- **Problem requirements**: Reproduce the records that follow exactly; any picture among them stays out.
--- Input ---
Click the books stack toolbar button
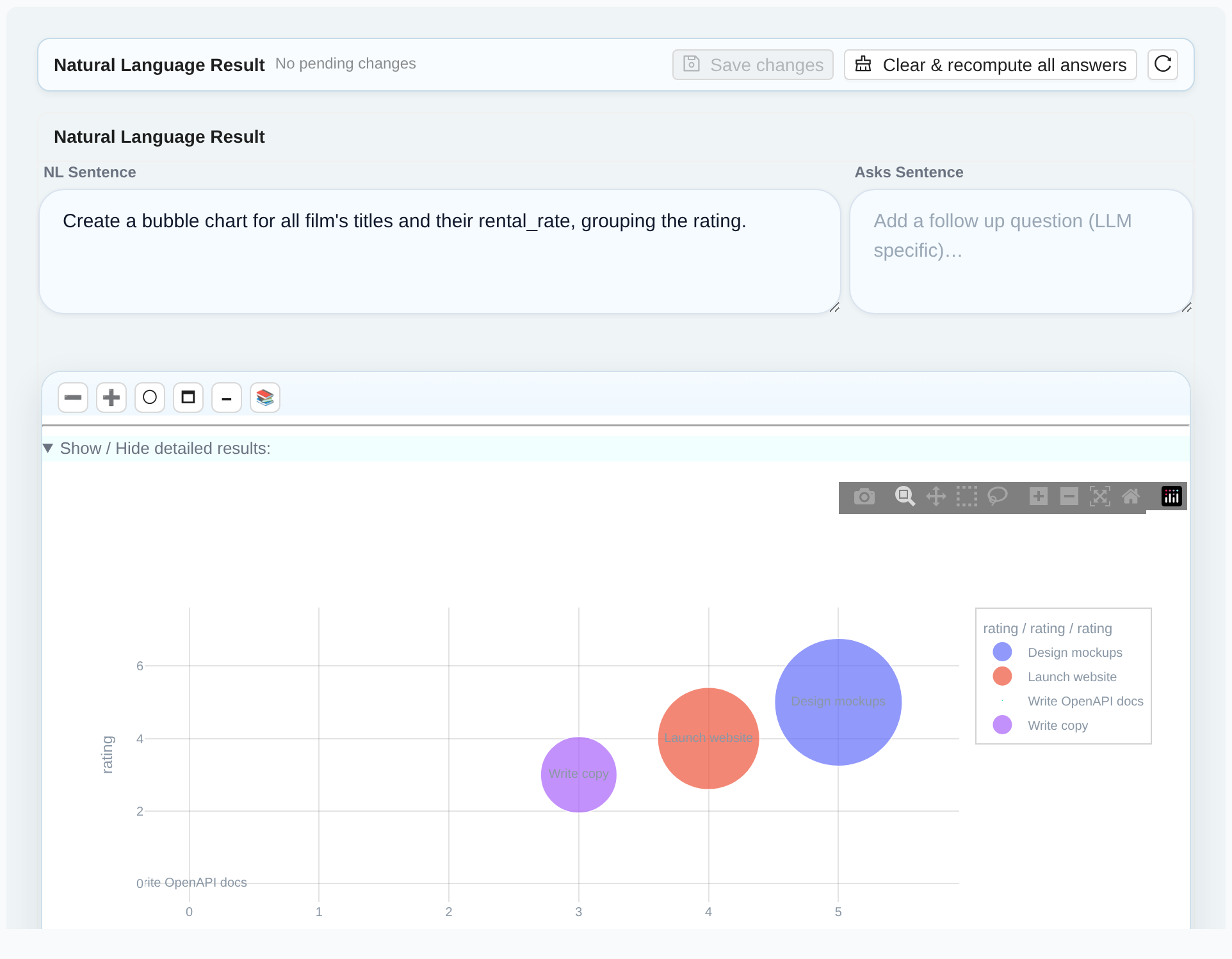Image resolution: width=1232 pixels, height=959 pixels. pos(265,398)
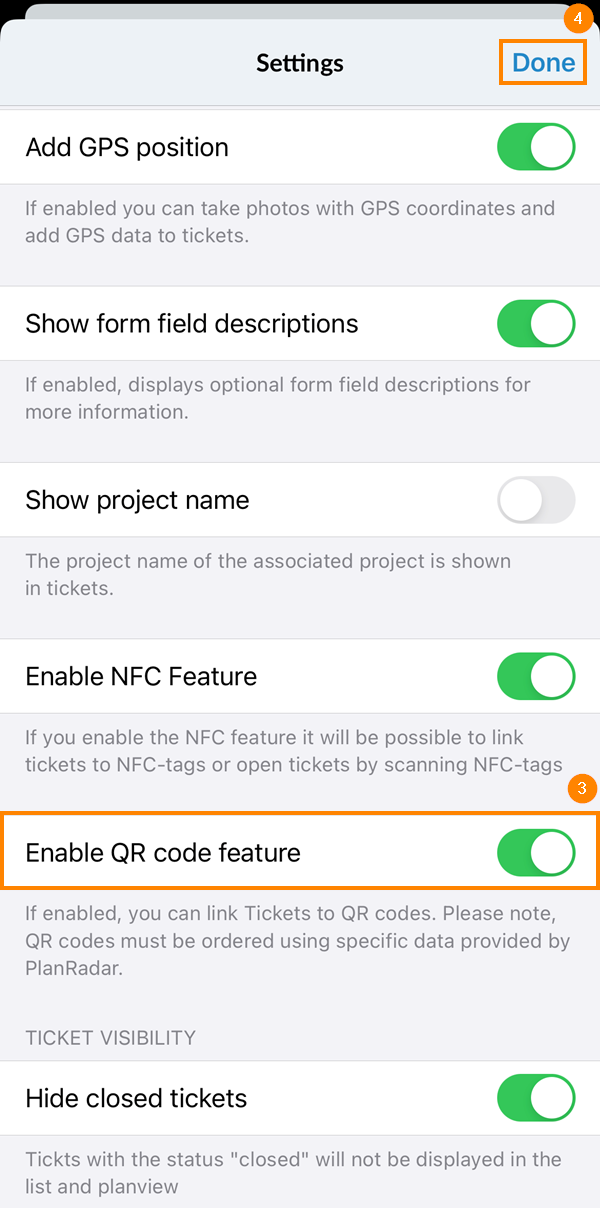Enable the Show project name switch
The height and width of the screenshot is (1208, 600).
coord(536,500)
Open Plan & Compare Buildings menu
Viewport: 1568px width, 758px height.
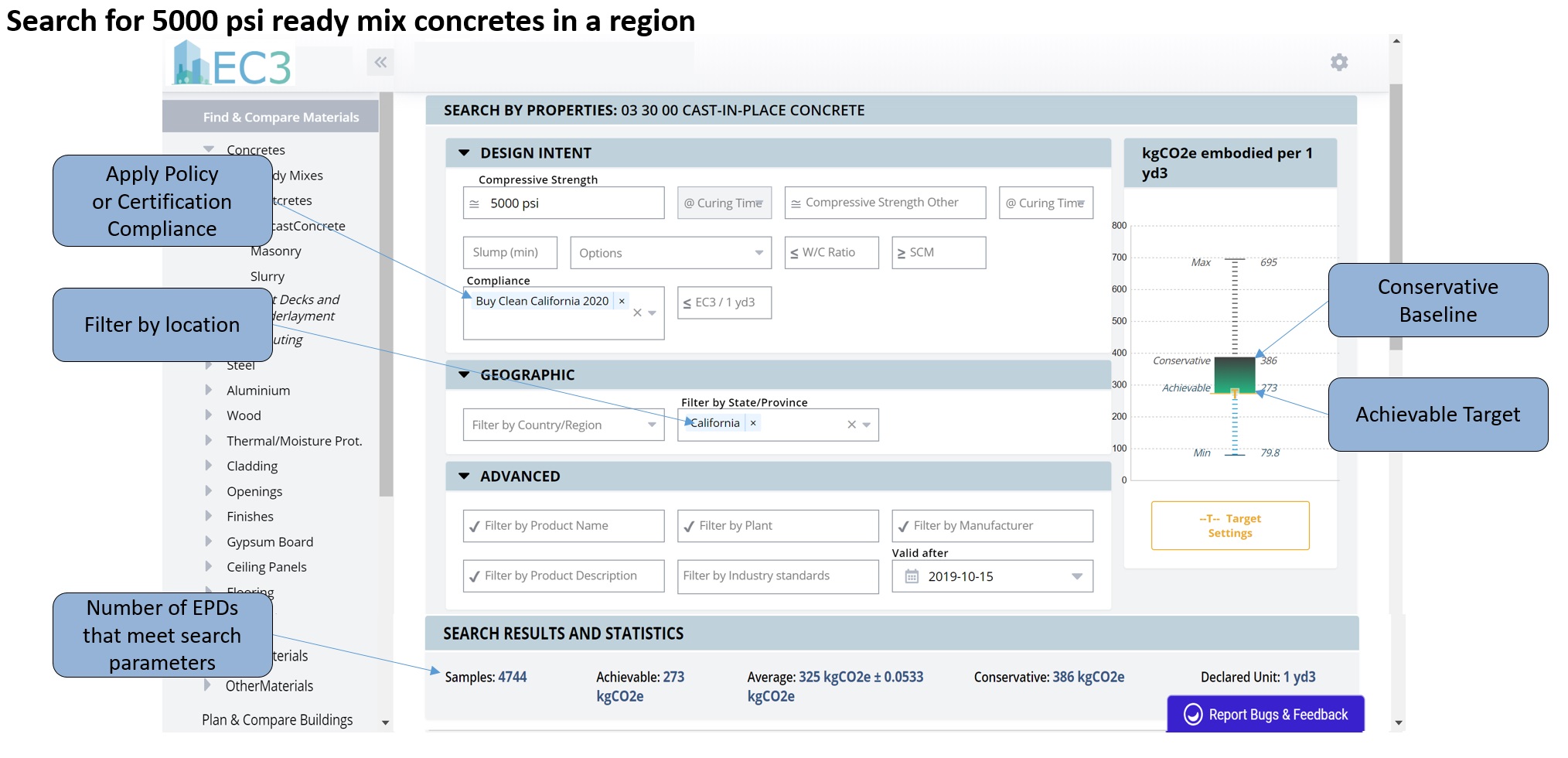tap(277, 720)
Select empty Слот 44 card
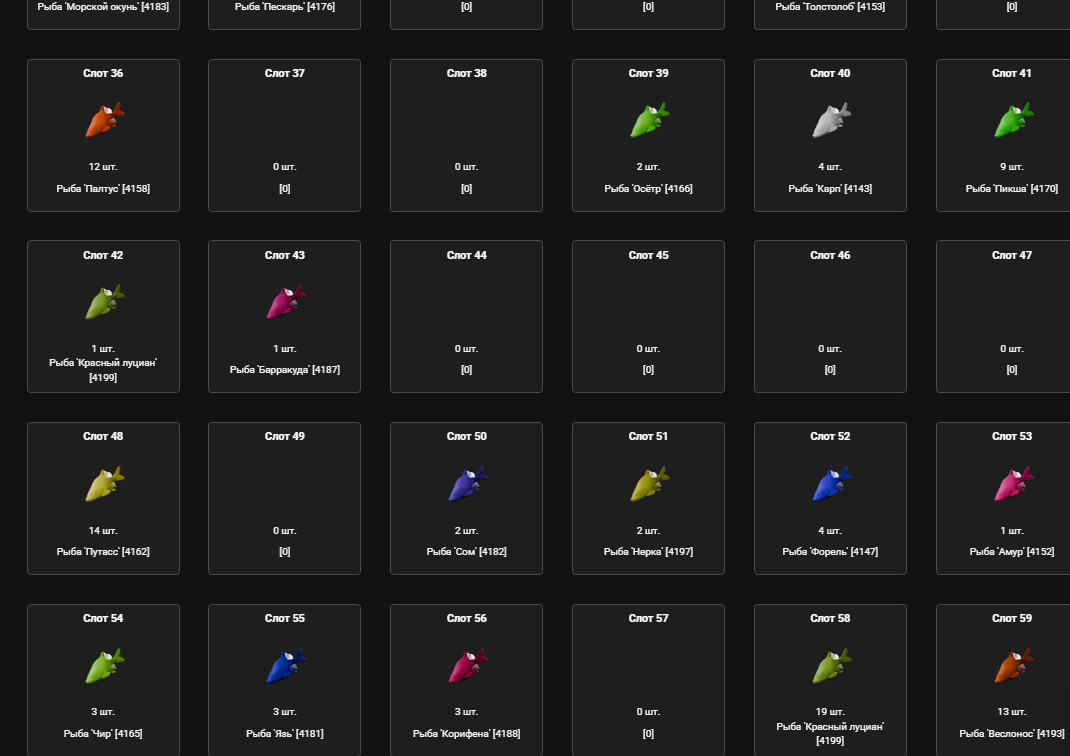The width and height of the screenshot is (1070, 756). point(466,317)
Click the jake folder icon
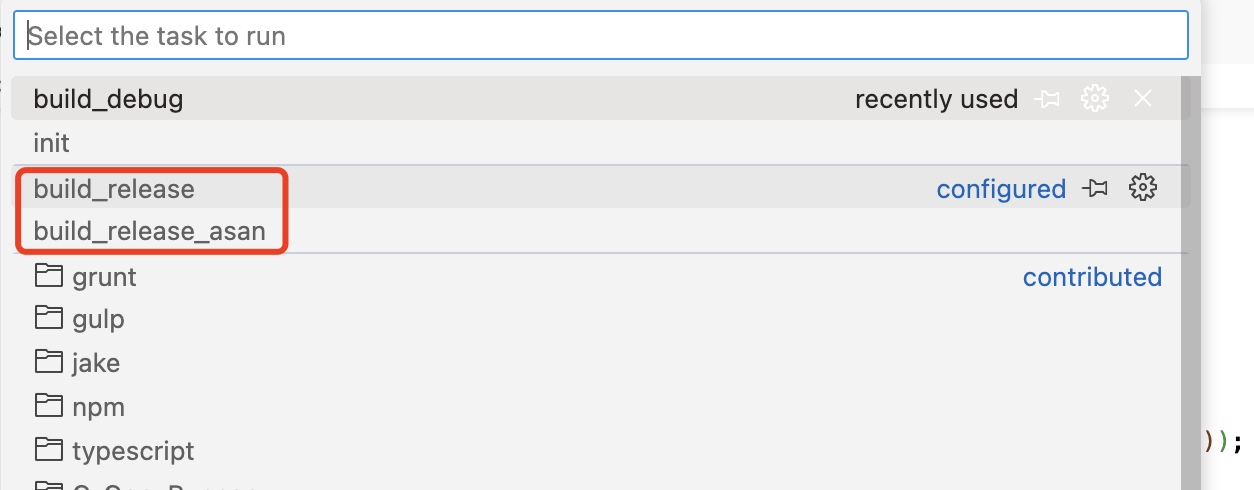 tap(48, 361)
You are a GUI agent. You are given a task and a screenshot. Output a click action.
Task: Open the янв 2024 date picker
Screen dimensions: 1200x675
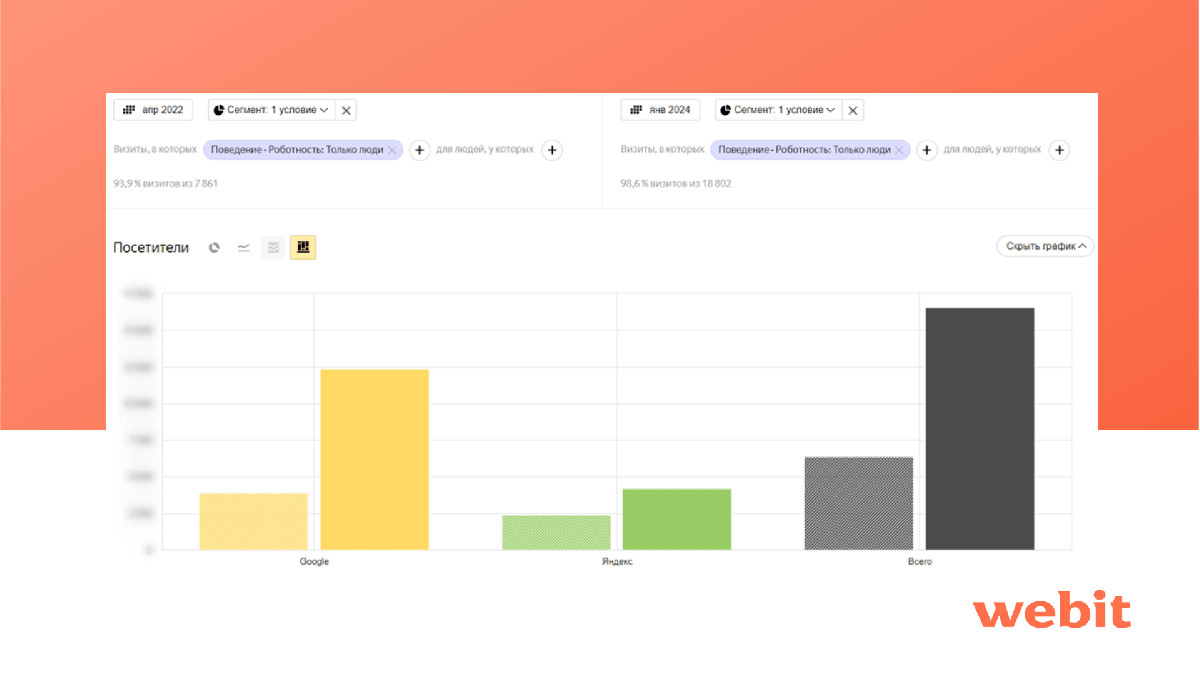coord(660,110)
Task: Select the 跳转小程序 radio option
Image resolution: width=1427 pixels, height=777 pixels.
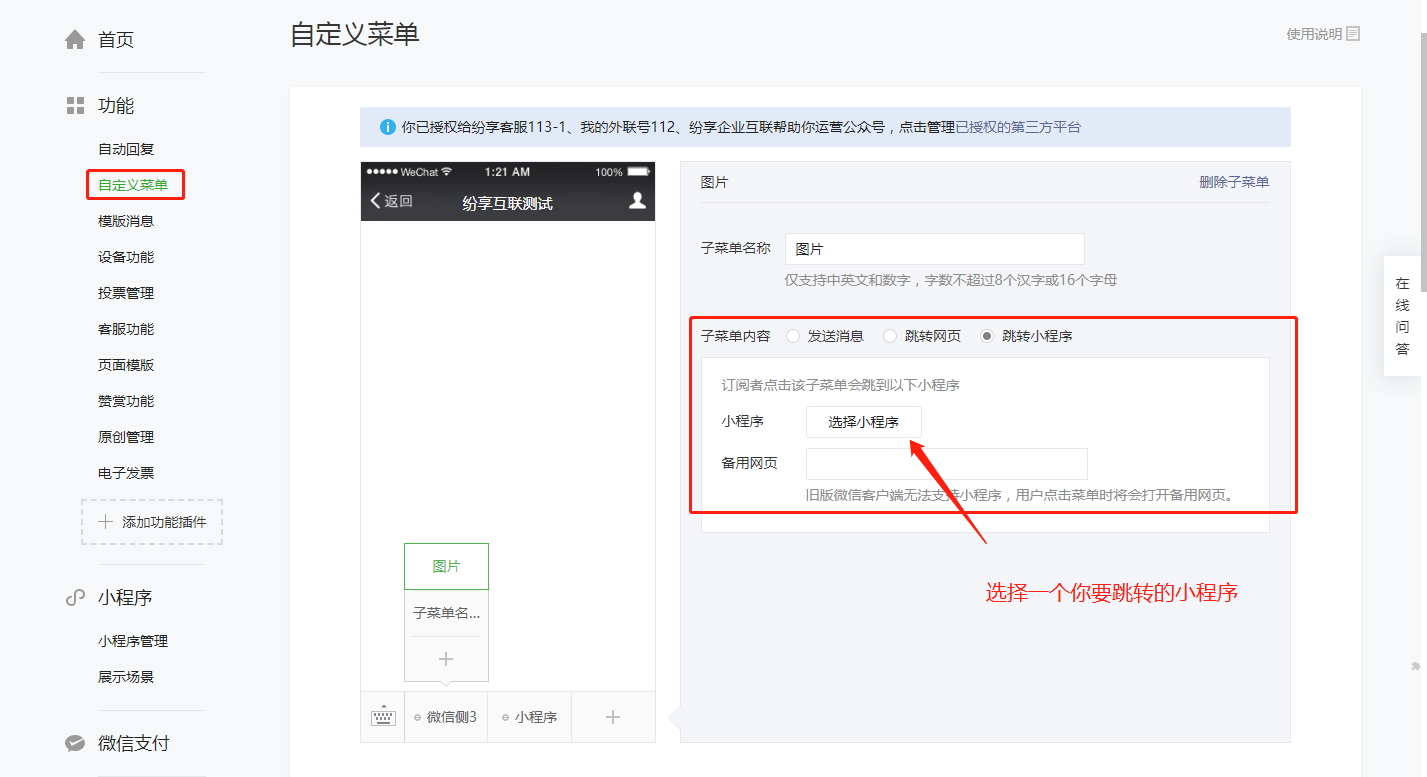Action: coord(987,337)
---
- **Output for this exercise**:
Click the books stack toolbar button
Image resolution: width=1232 pixels, height=959 pixels. pos(265,398)
Enable the Show project name switch
The height and width of the screenshot is (1208, 600).
coord(536,500)
Open Plan & Compare Buildings menu
Viewport: 1568px width, 758px height.
tap(277, 720)
Select empty Слот 44 card
The width and height of the screenshot is (1070, 756). point(466,317)
Click the jake folder icon
 tap(48, 361)
You are a GUI agent. You are given a task and a screenshot. Output a click action.
Task: Open the янв 2024 date picker
Screen dimensions: 1200x675
coord(660,110)
Task: Select the 跳转小程序 radio option
Image resolution: width=1427 pixels, height=777 pixels.
Action: coord(987,337)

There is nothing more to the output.